3.3. Fundamental Type Templates

Type Any is a template type that is the union of two or more types.
Therefore if you want to express "either an Array or nil" you can
write (Type Any (Type Array) (Type nil))

Type All is a template type that is the intersection of two or more
types.

Type Choice is a template type this is the union of one or more
*values*, rather than types.

3.4. Fundamental Types

>	(Type Object)

The type that is the union of everything, including nil. (most other types
*don't* include nil, contrary to some other languages' types)

>	(Type Boolean)

is the same as (Type Any (Type true) (Type false))

>	(Type Type)

is the type of all types.

>	(Type Class)

Every Object is called an "instance of" that type.
This is a subset of type Type.

>	(Type Nothing)

has no elements, and therefore may describe certain impossible
structures.

3.5. Tuple

>	(Slot <symbol> <type or symbol>)

the first argument is a Symbol for the name of the slot.

the second argument is a Type for the constraint on the type of its
values, or alternatively a Symbol, which removes the need for wrapping
in a Type constructor.

>	(Rest <symbol> [<type or symbol> ...])

The first argument is a Symbol for the name of the slot.

The N other elements are a list of Types or Symbols (as for the second
argument of Slot) that represents a sequence of type constraints.

A Rest describes a sequence of M*N arguments where the N type
constraints are applied cyclicly. So (Rest blah Symbol Object)
describes a rest-list of an even number of elements, alternating
between Symbol and Object; (Rest blah Integer) is for any number of
Integers; and (Rest blah Object) is for no constraint at all.

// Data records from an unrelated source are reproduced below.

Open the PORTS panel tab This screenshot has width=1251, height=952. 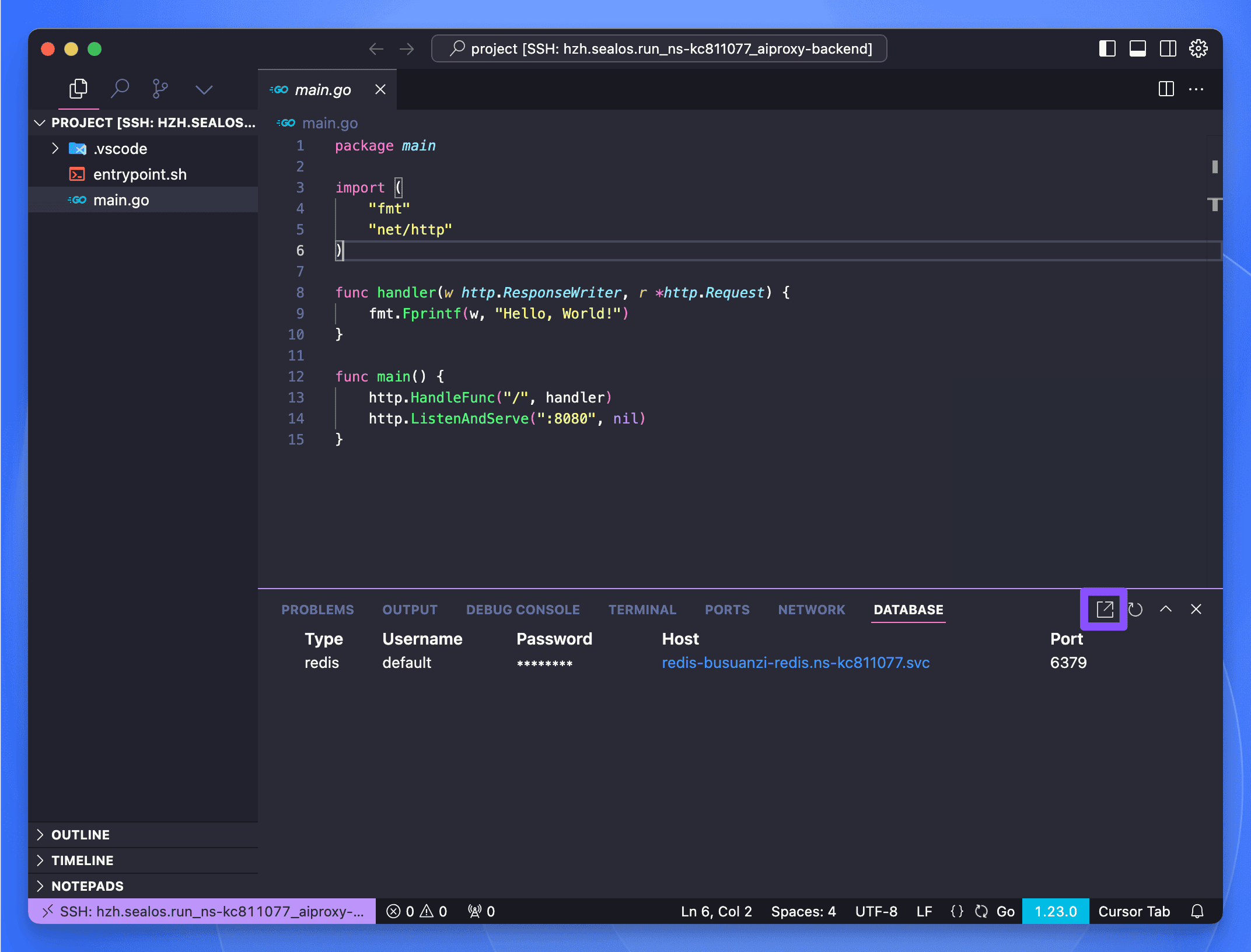727,610
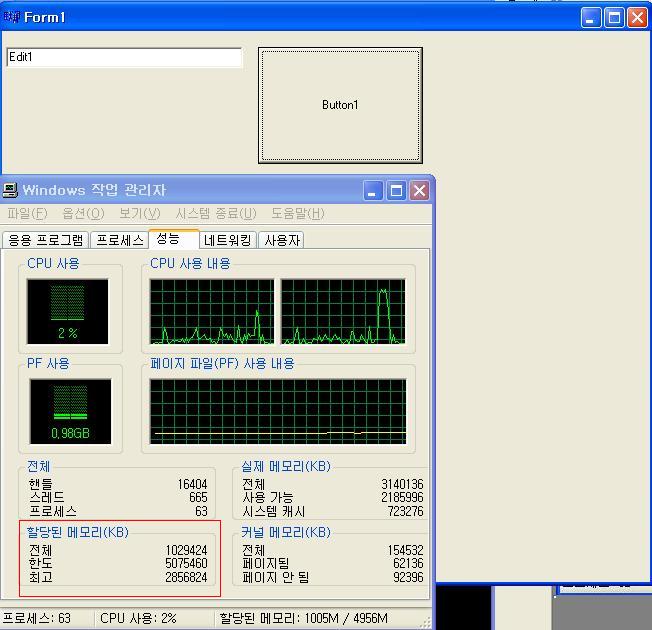Switch to the 응용 프로그램 tab

point(46,240)
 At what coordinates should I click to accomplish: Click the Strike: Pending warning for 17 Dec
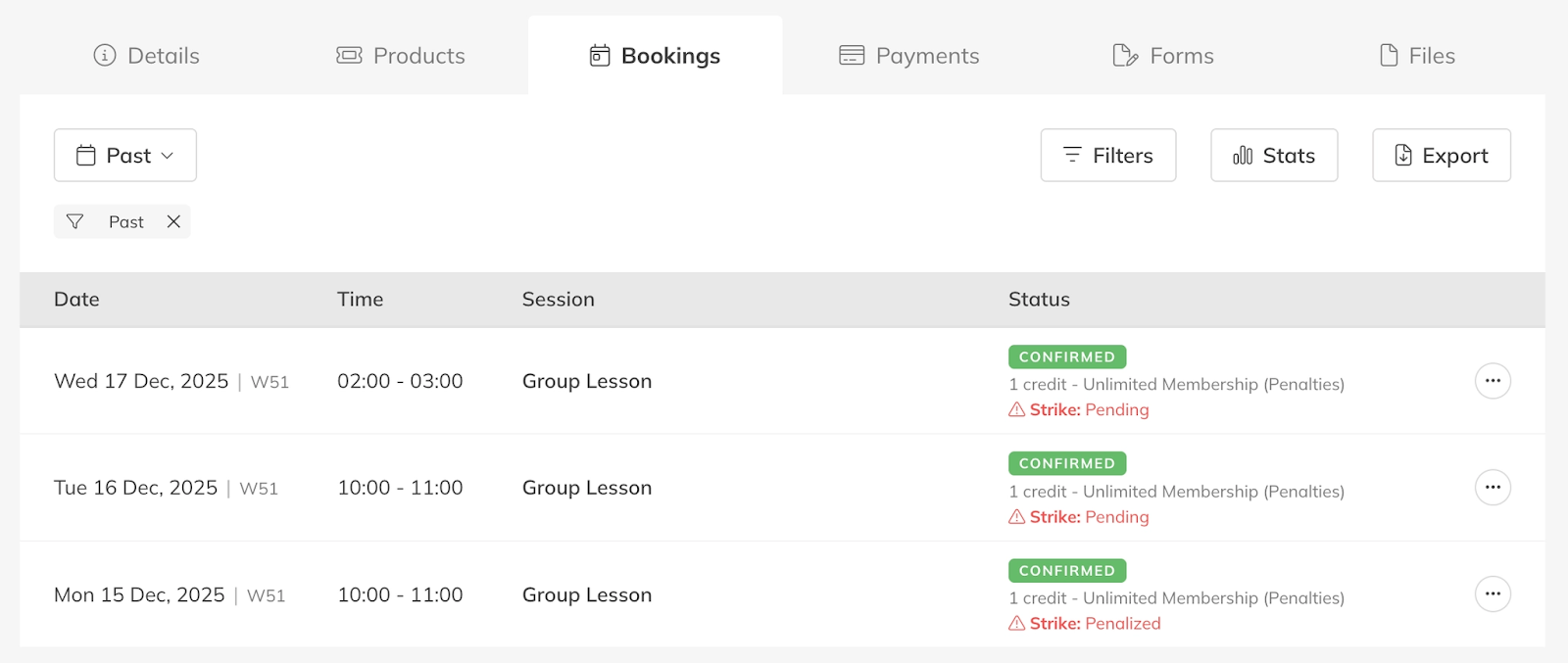pos(1079,410)
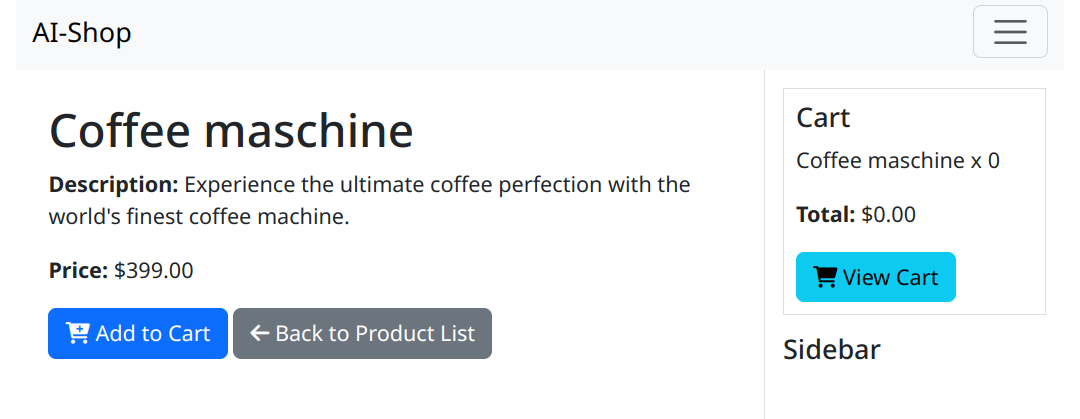Click the Total $0.00 text in cart
The height and width of the screenshot is (419, 1080).
coord(856,215)

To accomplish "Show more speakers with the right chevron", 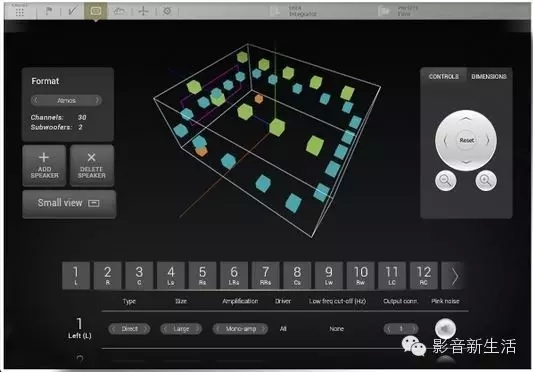I will click(454, 276).
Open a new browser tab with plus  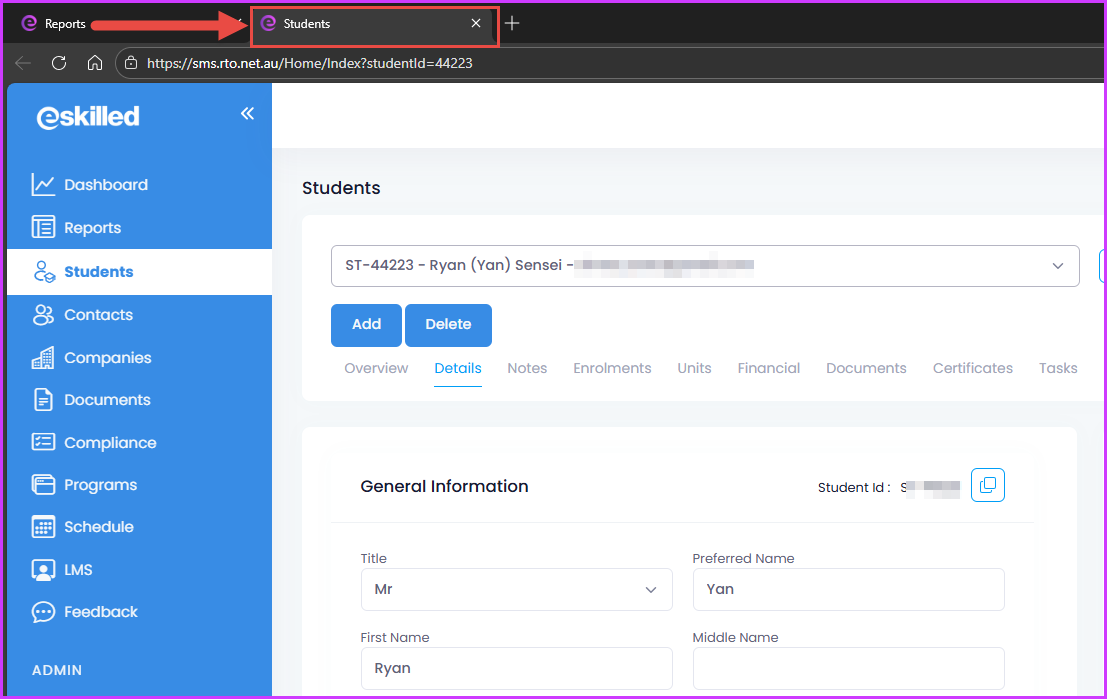pyautogui.click(x=512, y=23)
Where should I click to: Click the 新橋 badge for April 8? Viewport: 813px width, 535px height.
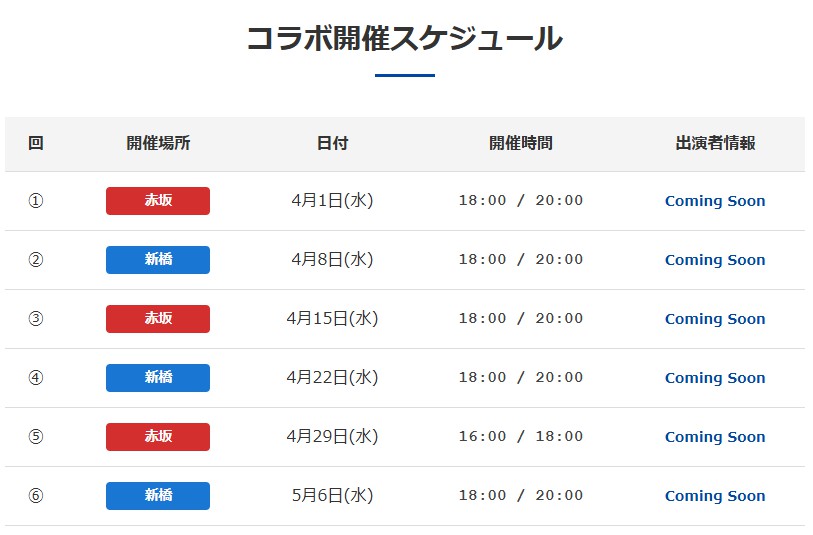point(158,260)
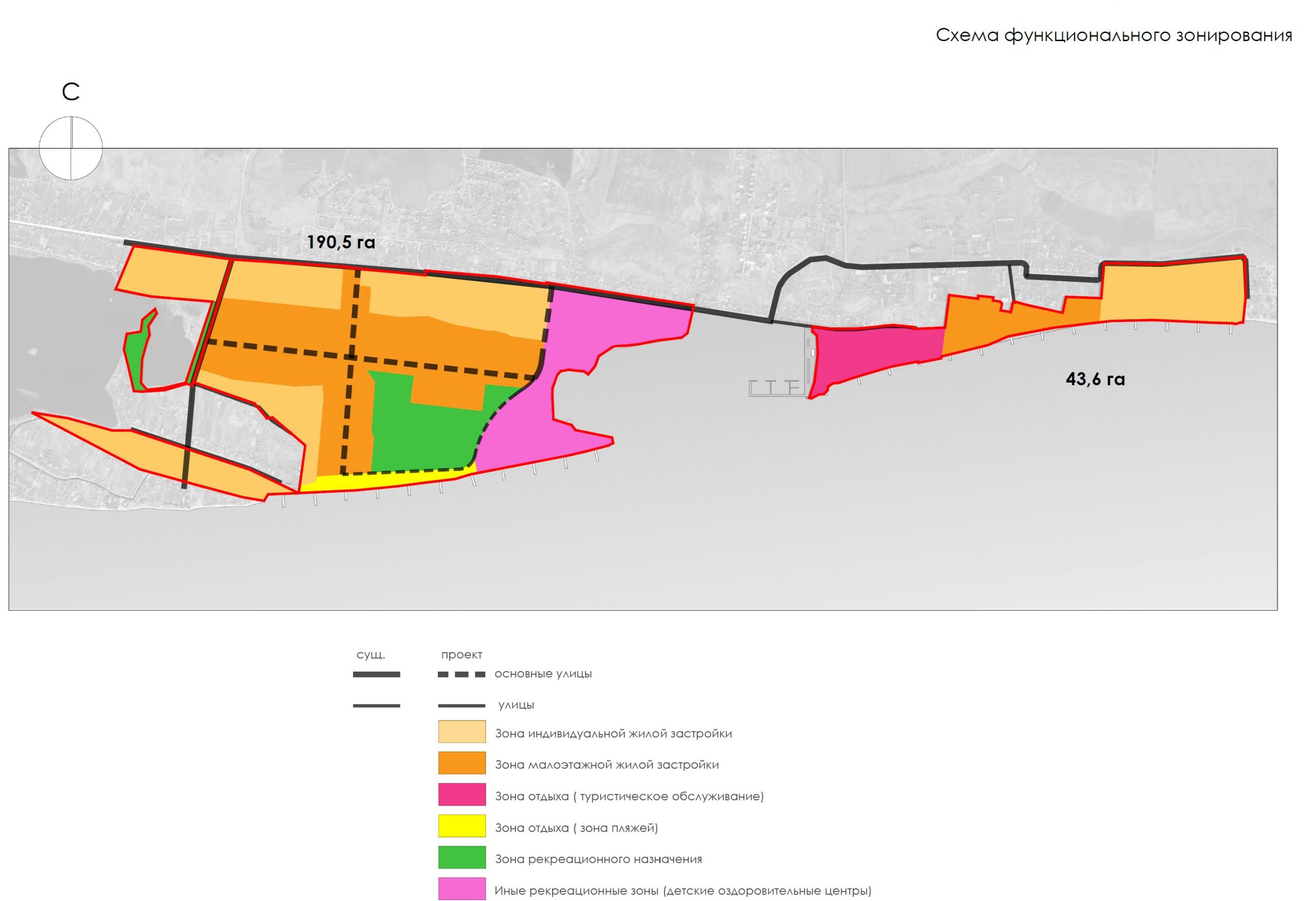Click the green recreational zone legend swatch
Screen dimensions: 1316x901
tap(462, 857)
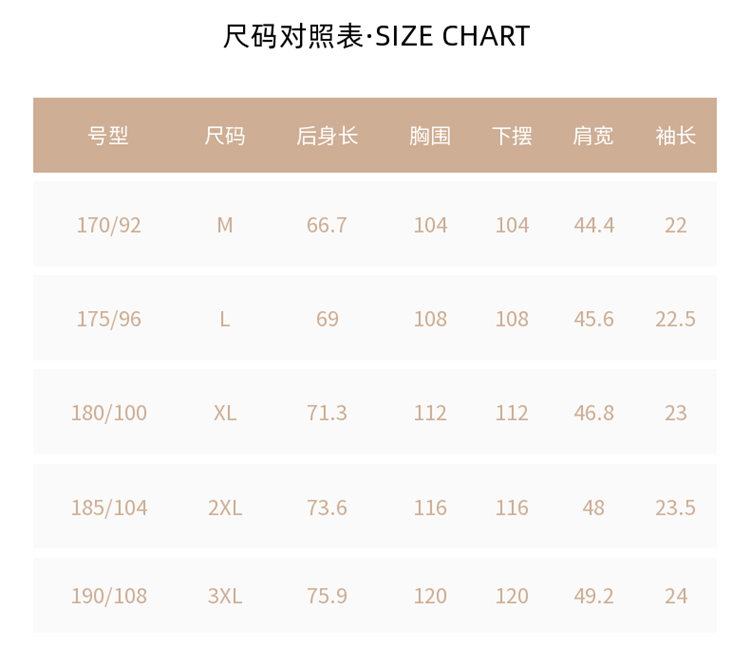Click the 175/96 cell
Image resolution: width=750 pixels, height=664 pixels.
109,319
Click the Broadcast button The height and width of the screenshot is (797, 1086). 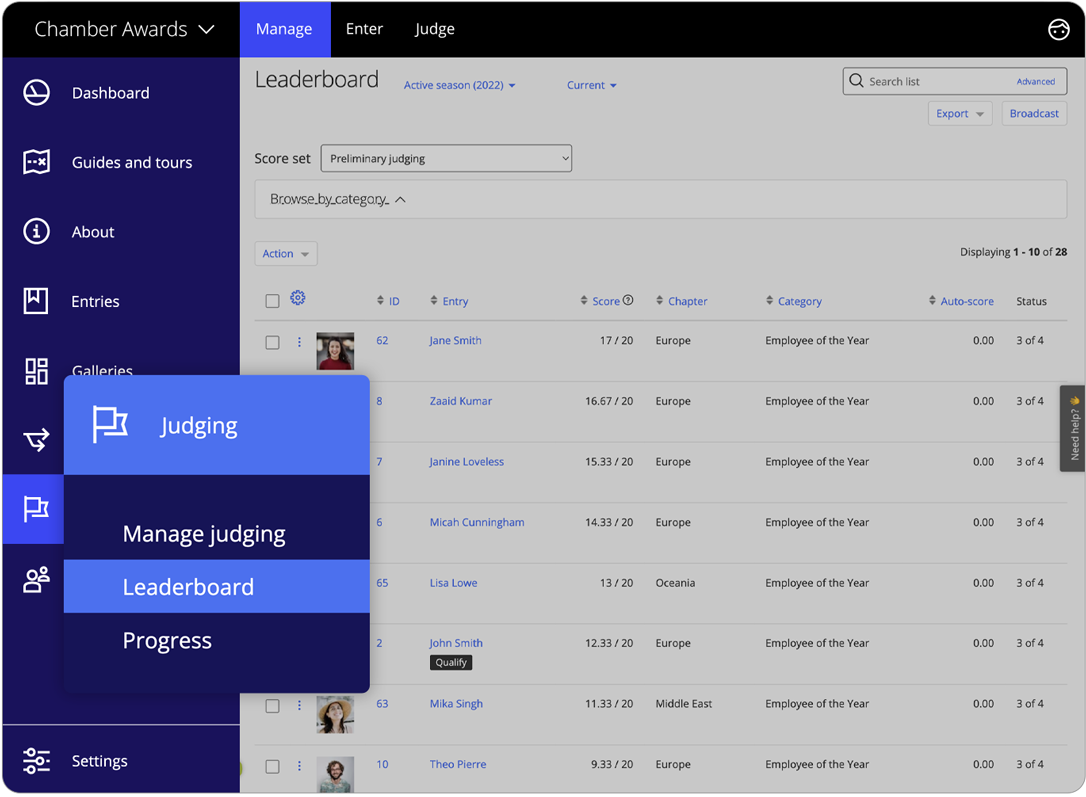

>	(Type Tuple <slot_list> [rest <rest>])

is a template type for describing structures (arrays) where you have a
sequence of named elements. Remaining elements may be collected into a
single named Array.

The element list is an Array of Slots. If there are a fixed number of
elements in the described, there are no further elements in the
description. Else, there are two other arguments: the symbol "rest"
followed by a Rest.

Therefore, you may almost describe Tuple as a Tuple:

>	(Type Tuple
>	  (Array
>	    (Slot slot_list (Type Array)))
>	  (Rest options (Type Choice rest) Rest))

except that the rest of this array occurs at most once.
(this may suggest adding keyword arguments...)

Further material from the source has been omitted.